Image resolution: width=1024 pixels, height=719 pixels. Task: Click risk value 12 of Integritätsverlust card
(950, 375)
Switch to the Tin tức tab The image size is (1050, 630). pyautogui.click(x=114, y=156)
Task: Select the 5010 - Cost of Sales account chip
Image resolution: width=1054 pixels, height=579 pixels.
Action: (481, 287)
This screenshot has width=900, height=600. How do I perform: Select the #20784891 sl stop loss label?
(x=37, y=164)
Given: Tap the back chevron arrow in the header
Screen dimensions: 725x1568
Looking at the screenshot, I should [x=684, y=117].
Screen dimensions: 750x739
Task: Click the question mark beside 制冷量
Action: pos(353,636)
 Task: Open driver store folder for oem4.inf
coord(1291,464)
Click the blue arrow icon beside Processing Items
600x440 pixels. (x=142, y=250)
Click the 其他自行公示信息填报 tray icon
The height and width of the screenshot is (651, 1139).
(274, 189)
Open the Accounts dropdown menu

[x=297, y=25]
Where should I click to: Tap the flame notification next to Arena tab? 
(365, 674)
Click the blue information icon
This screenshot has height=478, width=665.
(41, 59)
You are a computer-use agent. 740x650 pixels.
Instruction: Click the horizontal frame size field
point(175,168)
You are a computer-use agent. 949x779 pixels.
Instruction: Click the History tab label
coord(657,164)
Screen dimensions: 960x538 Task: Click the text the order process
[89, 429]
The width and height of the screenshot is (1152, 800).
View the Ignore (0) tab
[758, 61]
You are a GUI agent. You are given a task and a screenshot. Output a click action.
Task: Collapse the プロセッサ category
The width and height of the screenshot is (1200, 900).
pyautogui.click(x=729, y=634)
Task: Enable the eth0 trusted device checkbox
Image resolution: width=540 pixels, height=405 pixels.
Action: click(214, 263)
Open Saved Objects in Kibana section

Directions
Beginning with the line in which "Image resolution: width=1054" appears, set down each line through the last one in the listing, unchanged and with no extras.

Solution to the exercise
Image resolution: width=1054 pixels, height=579 pixels.
Action: (481, 287)
This screenshot has width=900, height=600. How do I perform: Select the #20784891 sl stop loss label?
(x=37, y=164)
Given: Tap the back chevron arrow in the header
Screen dimensions: 725x1568
Looking at the screenshot, I should [x=684, y=117].
Screen dimensions: 750x739
Task: Click the question mark beside 制冷量
Action: pos(353,636)
 Task: Open driver store folder for oem4.inf
coord(1291,464)
Click the blue arrow icon beside Processing Items
600x440 pixels. (x=142, y=250)
Click the 其他自行公示信息填报 tray icon
The height and width of the screenshot is (651, 1139).
(274, 189)
Open the Accounts dropdown menu

[x=297, y=25]
Where should I click to: Tap the flame notification next to Arena tab? 
(365, 674)
Click the blue information icon
This screenshot has height=478, width=665.
(41, 59)
You are a computer-use agent. 740x650 pixels.
Instruction: Click the horizontal frame size field
point(175,168)
You are a computer-use agent. 949x779 pixels.
Instruction: Click the History tab label
coord(657,164)
Screen dimensions: 960x538 Task: Click the text the order process
[89, 429]
The width and height of the screenshot is (1152, 800).
View the Ignore (0) tab
[758, 61]
You are a GUI agent. You are given a task and a screenshot. Output a click action.
Task: Collapse the プロセッサ category
The width and height of the screenshot is (1200, 900).
pyautogui.click(x=729, y=634)
Task: Enable the eth0 trusted device checkbox
Image resolution: width=540 pixels, height=405 pixels.
Action: click(214, 263)
Open Saved Objects in Kibana section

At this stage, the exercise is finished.